EU, Mercosur Prepare to Revamp Trade Talks in May
The EU and Mercosur are set to ramp up their long-struggling trade talks, with officials from both sides confirming plans to exchange market access offers in goods and services during the second week of May.
The news, confirmed in early April by EU Trade Commissioner Cecilia Malmström and Uruguayan Foreign Minister Rodolfo Nin Novoa, has fuelled a renewal of interest – and controversy – over the talks, which were first launched in 1999. Uruguay is the current holder of Mercosur’s rotating presidency, with the South American customs bloc also counting among its members Argentina, Brazil, Paraguay and Venezuela.
Venezuela, however, is not current part of the trade talks, given its relatively recent entry into the Mercosur group. (See Bridges Weekly, 4 July 2012)
Part of a broader effort to set up a region-to-region Association Agreement, the trade talks were re-launched almost six years ago, after having stalled in 2004. Since then, nine negotiation rounds have taken place; however, no formal rounds have been held in over three years. (See Bridges Weekly, 31 October 2012)
The possibility of another re-boot, however, has been the source of significant speculation in recent weeks, particularly in the wake of Mauricio Macri’s assumption of the Argentine presidency late last year. Representatives from both trading blocs have also met repeatedly in recent weeks on the subject. (See Bridges Weekly, 24 March 2016)
“Both sides are strongly committed, so I trust that the upcoming exchange of offers will allow us to successfully resume these talks towards an ambitious and comprehensive deal,” said the EU trade chief.
Agriculture in focus
The region-to-region trade pact, if successful, would lower barriers to goods and services trade, addressing also intellectual property issues, customs and trade facilitation, and other topics.
The European Commission places bilateral EU-Mercosur goods trade at €95.8 billion for 2014, with the EU bloc being Mercosur’s largest trading partner. Mercosur’s primary exports to the EU are agricultural products, while the EU mainly exports manufacturing products and commercial services and is the Southern Cone bloc’s biggest foreign investor.
In a document released by the General Secretariat of the Council of the European Union on 7 April, agriculture was highlighted by the Austrian, Cyprus, Estonian, French, Greek, Hungarian, Irish, Latvian, Lithuanian, Luxembourg, Polish, Romanian, and Slovenian delegations as a sensitive area for the negotiations.
Recognising that Mercosur countries are “world leaders” and “highly competitive” in agricultural markets, the paper advised that a quota offer on “sensitive products” to Mercosur would be perceived as a “provocation” by the European agricultural sector and could have consequences in parallel trade negotiations, especially with the United States.

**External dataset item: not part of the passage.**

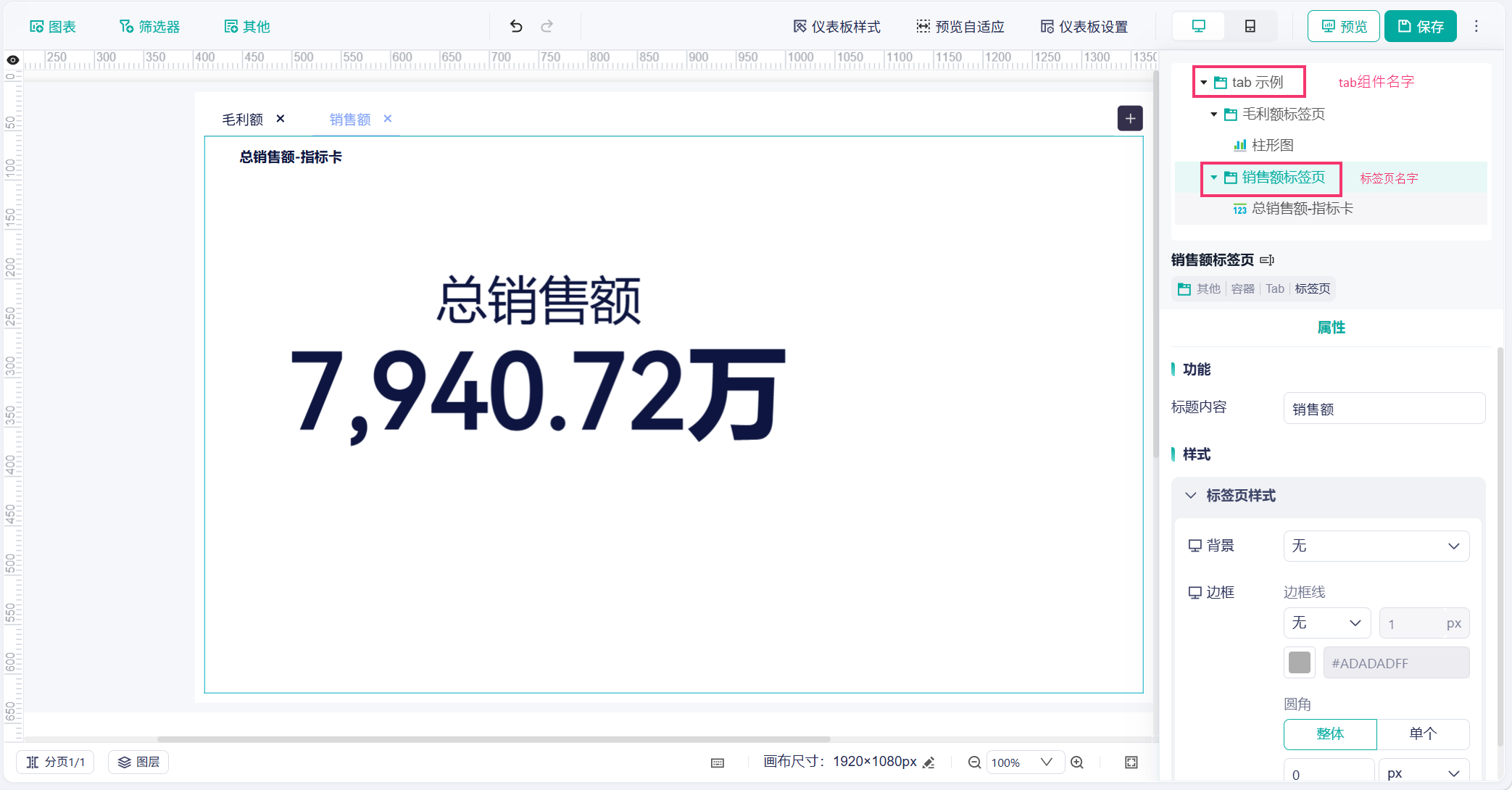
Task: Click the 预览 button
Action: pyautogui.click(x=1343, y=26)
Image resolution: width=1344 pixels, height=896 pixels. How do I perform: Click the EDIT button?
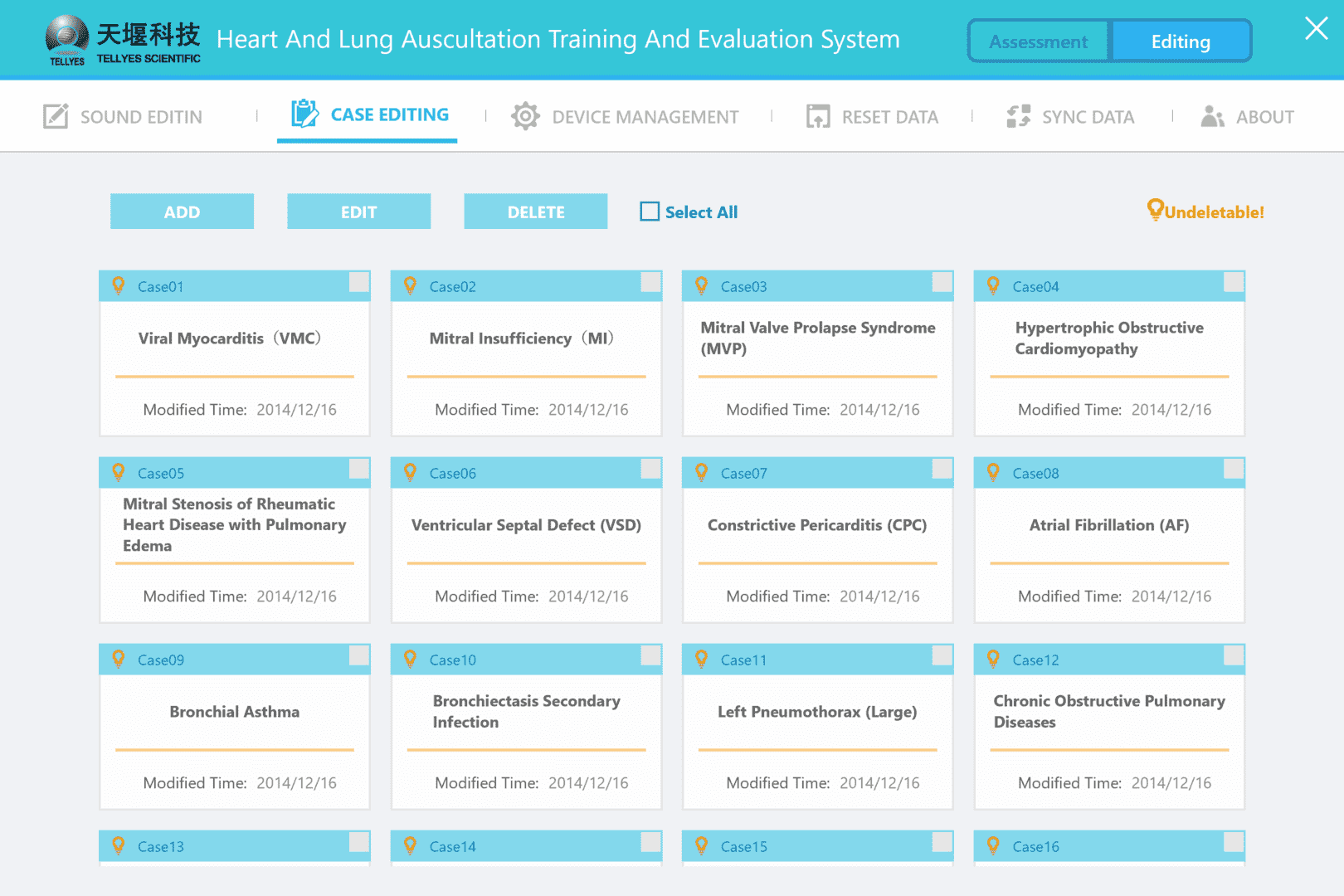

Some EU farm lobby groups, such as Copa & Cogeca, have argued strongly against the inclusion of sensitive products in the trade talks. According to a press release from the group, Cogeca chief Thomas Magnusson warned an 11 April meeting of several EU farm ministers against it, holding a separate meeting with the Netherlands – holders of the Council presidency – to stress that this could have a “catastrophic impact on the EU agriculture sector, especially beef.”
Speaking to AFP, Nin Novoa did not confirm whether these sensitive agricultural products would be on the table in the upcoming exchange of offers, however, responding instead that these talks are “complex” and that negotiation is needed due to varying interests at play.
Brazil political upheaval
The ongoing political upheaval in Brazil has raised questions over the potential future of the EU-Mercosur talks, given that the country’s lower house of Congress has voted to impeach President Dilma Rousseff, with the issue now set to go to the Senate.
Speaking to reporters last week, EU and Argentina officials both attempted to dispel such concerns. “We have been stalling with these negotiations for years. We now have a window of political commitment on both sides that, if we don’t use, will simply close,” said Federica Mogherini, EU High Representative for Foreign Affairs and Security policy, according to comments reported by Reuters.
Argentine Foreign Minister Susana Malcorra concurred that neighbouring Brazil’s goal is to reach a trade deal, arguing that the domestic political crisis should not hinder such efforts.
ICTSD reporting; “EU, Mercosur try again to get free trade deal,” EURACTIV, 11 April, 2016; “EU ministers rally to safeguard beef from Mercosur trade deal,” GLOBAL MEAT NEWS, 13 April, 2016; “Despite Brazil Crisis, EU to restart Mercosur trade talks in May,” REUTERS, 14 April, 2016.